What a ‘Skinny’ Obamacare Repeal Looks Like in Real Life
For an idea of what Republicans’ “skinny repeal” might look like, look to New York state before Obamacare.
Senate Republicans have been considering a plan that would leave most of the Affordable Care Act intact but repeal its requirement that individual Americans buy coverage. The insurance industry has warned the approach “will result in higher premiums, fewer choices for consumers, and fewer people covered next year.”
That isn’t news to New York policymakers. Even before the ACA, New York, unlike most states, forced insurance companies to sell health plans to sick people at the same price they charged healthy people. That was one of the fundamental reforms of Obamacare. New York did not, however, force people to buy insurance, which left only sick people choosing to do so. As the market became dominated by high-cost patients who needed a lot of care, insurers hiked premiums, driving away even more healthy people.

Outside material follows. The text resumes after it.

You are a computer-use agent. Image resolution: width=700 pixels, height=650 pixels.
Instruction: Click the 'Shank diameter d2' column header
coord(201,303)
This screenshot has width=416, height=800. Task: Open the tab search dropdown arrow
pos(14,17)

In 2013 a single New Yorker buying health insurance on the open market spent, on average, $1,590 per month—or $19,000 a year—according to the Department of Financial Services, the state’s insurance regulator. The only people who would buy such a plan? Those who expected to have to spend at least that much on medical care. “That market was a death spiral prior to the ACA,” says Ron Klug, a spokesman for the DFS.

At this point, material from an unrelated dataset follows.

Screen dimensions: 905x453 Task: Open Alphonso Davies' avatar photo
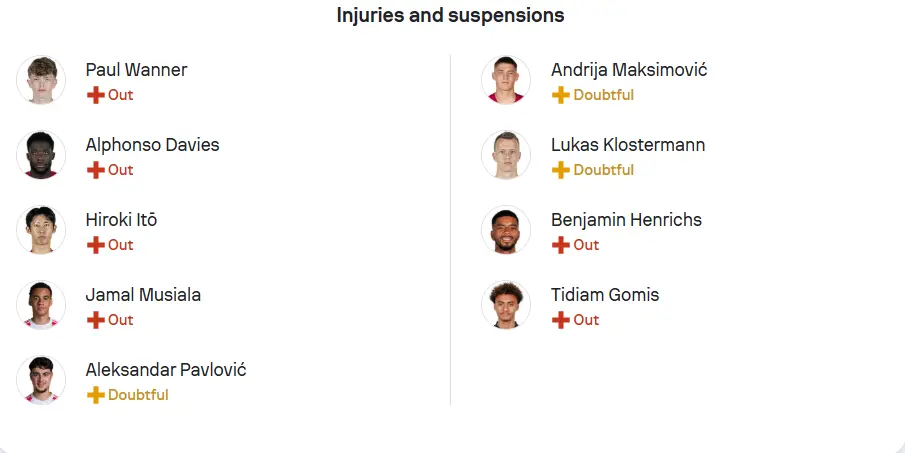point(41,155)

In 2014, the first year Obamacare’s mandates, subsidies, and other rules took effect, premiums in New York state were cut in half. A year earlier, fewer than 20,000 New Yorkers had bought the expensive pre-Obamacare policies. Now there are more than 350,000 enrolled in individual market plans, the state says. Even the most expensive “platinum” plans in Manhattan are available for $600 to $700 this year, according to a search on the state marketplace website. That’s before any subsidies for lower-income people.
The ACA has been described as a three-legged stool: It bars insurers from cherry-picking healthy people or charging more for preexisting conditions; it requires people to either buy coverage or pay a penalty; and it subsidizes that coverage for those who can’t afford it. The “skinny repeal” plan would keep the two legs of that stool that are popular—subsidies and guaranteed coverage for preexisting conditions—while ditching the unpopular individual mandate.
That, says Craig Hasday, president of Frenkel Benefits and a longtime insurance broker, is a recipe for replicating New York’s failed pre-Obamacare individual market. “The insurance companies are just going to freak out, because they’re going to get such horrible adverse risk selection,” he says. “Anybody who’s healthy, there’s no penalty. Why would you pay a crazy amount for coverage?”
Other states including Washington, Kentucky, and Massachusetts saw insurance companies flee their individual markets after some market reforms were implemented in the 1990s. Kentucky, for example, made insurers sell a standardized benefit package and barred them from charging sick people more. Nearly all insurers left the market. They stuck around in New York because the state required them to sell plans to individuals if they also wanted to sell to small businesses, Hasday says.
It’s difficult to predict what Obamacare, sans mandates, would mean for state insurance markets. “Skinny repeal” would keep the law’s subsidies, which help those who earn as much as four times the federal poverty level, or $48,240 for an individual. That could give healthy people who qualify an incentive to buy insurance, even without a mandate. (It might also let states loosen minimum-coverage requirements for insurers, a move that could moderate premiums if insurers offer fewer benefits.)
That’s unclear, though, because the bill under consideration had not been made public by Thursday afternoon.
The “skinny repeal” plan in the Senate may be a tactic to get a bill—any bill—through the chamber. Then lawmakers could come up with another policy option that has yet to be specified, which the House and Senate would both have to pass before President Donald Trump could sign it into law. But if repealing the mandate is all both houses of Congress can agree on, more state insurance markets could soon look like New York’s once did: smaller, sicker, and more expensive.